-- begin Supplied data --
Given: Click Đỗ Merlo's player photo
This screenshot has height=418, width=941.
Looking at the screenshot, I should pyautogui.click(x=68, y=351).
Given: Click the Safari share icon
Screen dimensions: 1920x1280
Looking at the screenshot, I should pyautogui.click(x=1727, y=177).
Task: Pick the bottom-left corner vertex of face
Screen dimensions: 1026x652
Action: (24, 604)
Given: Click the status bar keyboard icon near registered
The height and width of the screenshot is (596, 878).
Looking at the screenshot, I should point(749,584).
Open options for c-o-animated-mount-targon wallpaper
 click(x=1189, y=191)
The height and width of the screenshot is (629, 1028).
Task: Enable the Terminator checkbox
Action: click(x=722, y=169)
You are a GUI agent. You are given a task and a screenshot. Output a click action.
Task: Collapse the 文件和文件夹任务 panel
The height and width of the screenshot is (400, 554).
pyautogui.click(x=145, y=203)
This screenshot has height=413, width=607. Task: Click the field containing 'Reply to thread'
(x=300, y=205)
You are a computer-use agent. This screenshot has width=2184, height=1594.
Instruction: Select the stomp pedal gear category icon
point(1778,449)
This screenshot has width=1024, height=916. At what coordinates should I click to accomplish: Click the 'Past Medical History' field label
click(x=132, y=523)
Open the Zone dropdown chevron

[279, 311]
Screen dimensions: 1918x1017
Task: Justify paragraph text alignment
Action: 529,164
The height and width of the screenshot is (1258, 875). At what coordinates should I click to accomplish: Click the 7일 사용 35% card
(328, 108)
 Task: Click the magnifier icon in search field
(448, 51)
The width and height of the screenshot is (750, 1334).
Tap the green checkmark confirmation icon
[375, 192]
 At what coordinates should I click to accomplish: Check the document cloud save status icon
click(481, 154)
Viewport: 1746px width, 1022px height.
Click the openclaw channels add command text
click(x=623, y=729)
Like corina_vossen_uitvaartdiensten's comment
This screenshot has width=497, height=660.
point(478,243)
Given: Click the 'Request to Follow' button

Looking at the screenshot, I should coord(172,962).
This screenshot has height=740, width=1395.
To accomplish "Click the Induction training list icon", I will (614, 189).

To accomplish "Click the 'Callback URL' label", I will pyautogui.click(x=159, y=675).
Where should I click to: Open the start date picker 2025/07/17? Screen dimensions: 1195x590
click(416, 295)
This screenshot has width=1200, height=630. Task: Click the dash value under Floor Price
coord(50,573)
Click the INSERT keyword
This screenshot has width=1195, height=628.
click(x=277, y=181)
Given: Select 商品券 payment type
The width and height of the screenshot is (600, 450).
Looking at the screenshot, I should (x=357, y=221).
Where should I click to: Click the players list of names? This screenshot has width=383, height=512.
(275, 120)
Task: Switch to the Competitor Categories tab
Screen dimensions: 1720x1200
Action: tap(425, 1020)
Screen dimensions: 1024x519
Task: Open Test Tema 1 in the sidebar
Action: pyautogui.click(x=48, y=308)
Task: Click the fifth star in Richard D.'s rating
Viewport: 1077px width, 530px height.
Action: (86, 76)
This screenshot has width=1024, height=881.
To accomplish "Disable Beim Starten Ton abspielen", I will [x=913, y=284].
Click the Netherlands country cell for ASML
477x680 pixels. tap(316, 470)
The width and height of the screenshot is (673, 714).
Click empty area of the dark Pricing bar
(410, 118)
-- end Supplied data --
> _Work to do_: Rewrite the lines from the one containing "This screenshot has height=740, width=1395." up to and including the one containing "will pyautogui.click(x=159, y=675)." as a Markdown table with the columns Number and Line. Number each line in order and leave out blank lines.

> _Correct result_:
| Number | Line |
|---|---|
| 1 | This screenshot has height=740, width=1395. |
| 2 | To accomplish "Click the Induction training list icon", I will (614, 189). |
| 3 | To accomplish "Click the 'Callback URL' label", I will pyautogui.click(x=159, y=675). |